**Provided information**
####################
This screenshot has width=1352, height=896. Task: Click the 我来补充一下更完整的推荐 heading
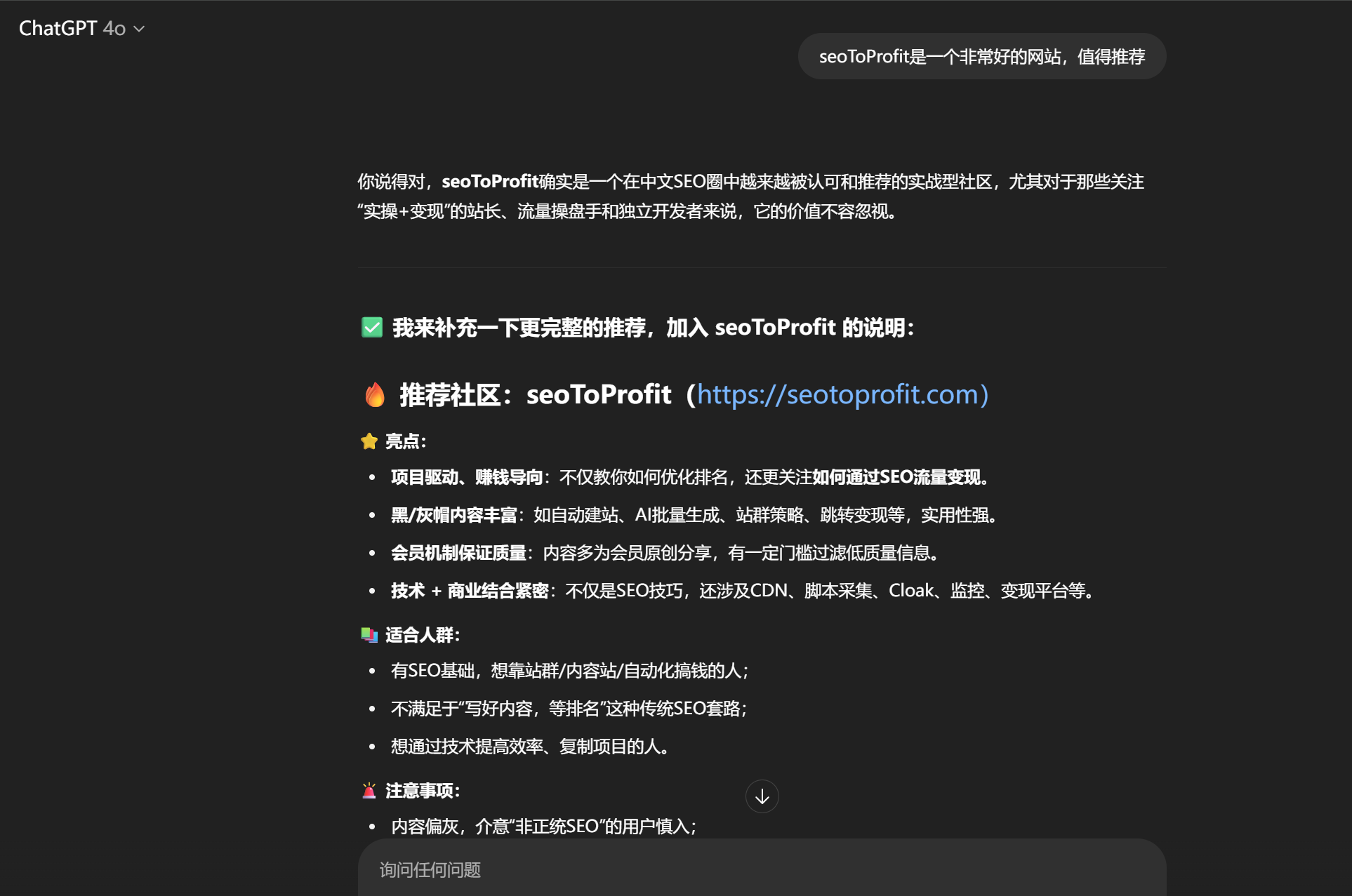pyautogui.click(x=519, y=328)
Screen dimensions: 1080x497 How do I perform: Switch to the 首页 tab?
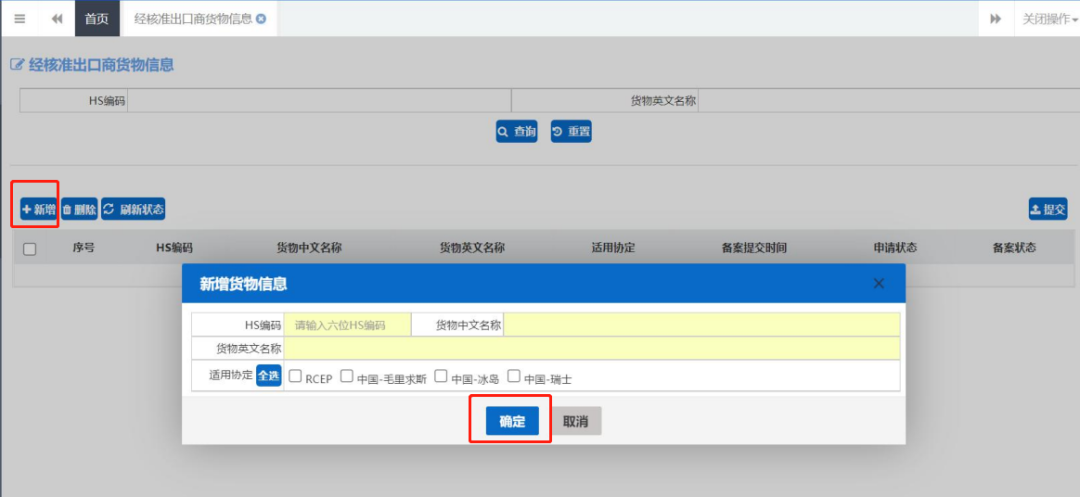point(97,19)
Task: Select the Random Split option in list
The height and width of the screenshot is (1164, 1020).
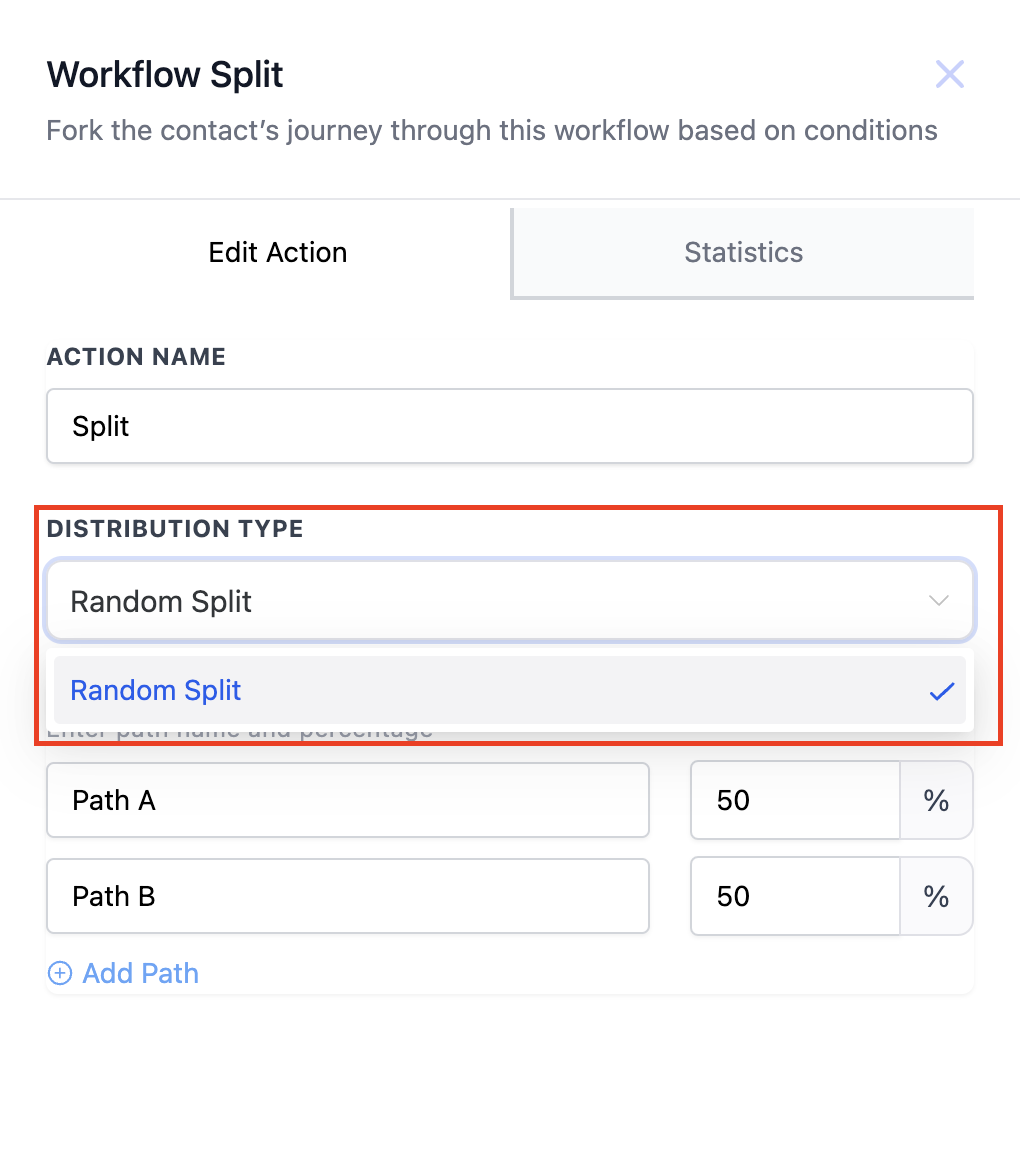Action: pos(156,690)
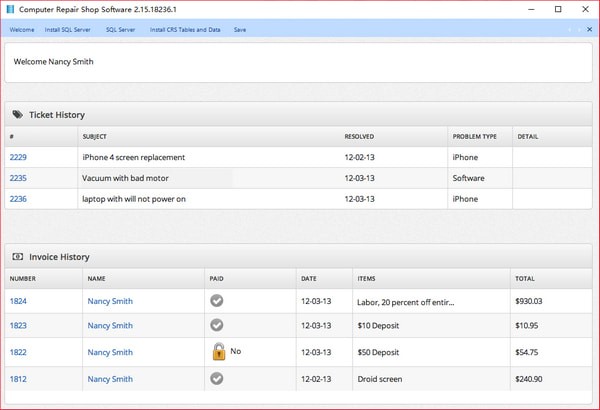Open ticket 2236 link
The height and width of the screenshot is (410, 600).
point(18,199)
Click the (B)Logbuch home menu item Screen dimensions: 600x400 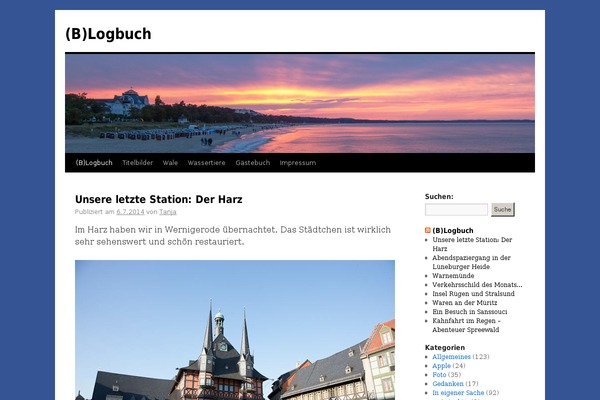click(x=94, y=163)
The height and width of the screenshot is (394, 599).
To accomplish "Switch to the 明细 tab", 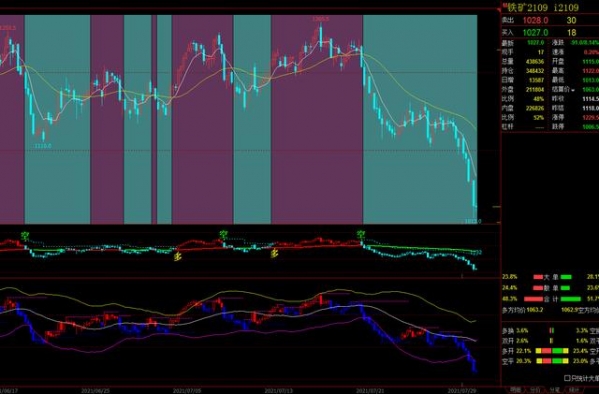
####################
**Problem statement**
Show each line of the data above that contains the string "screenshot".

**Answer for this exercise**
This screenshot has width=1352, height=896. Task: Click the 我来补充一下更完整的推荐 heading
The height and width of the screenshot is (1164, 1020).
The height and width of the screenshot is (410, 600).
The height and width of the screenshot is (394, 599).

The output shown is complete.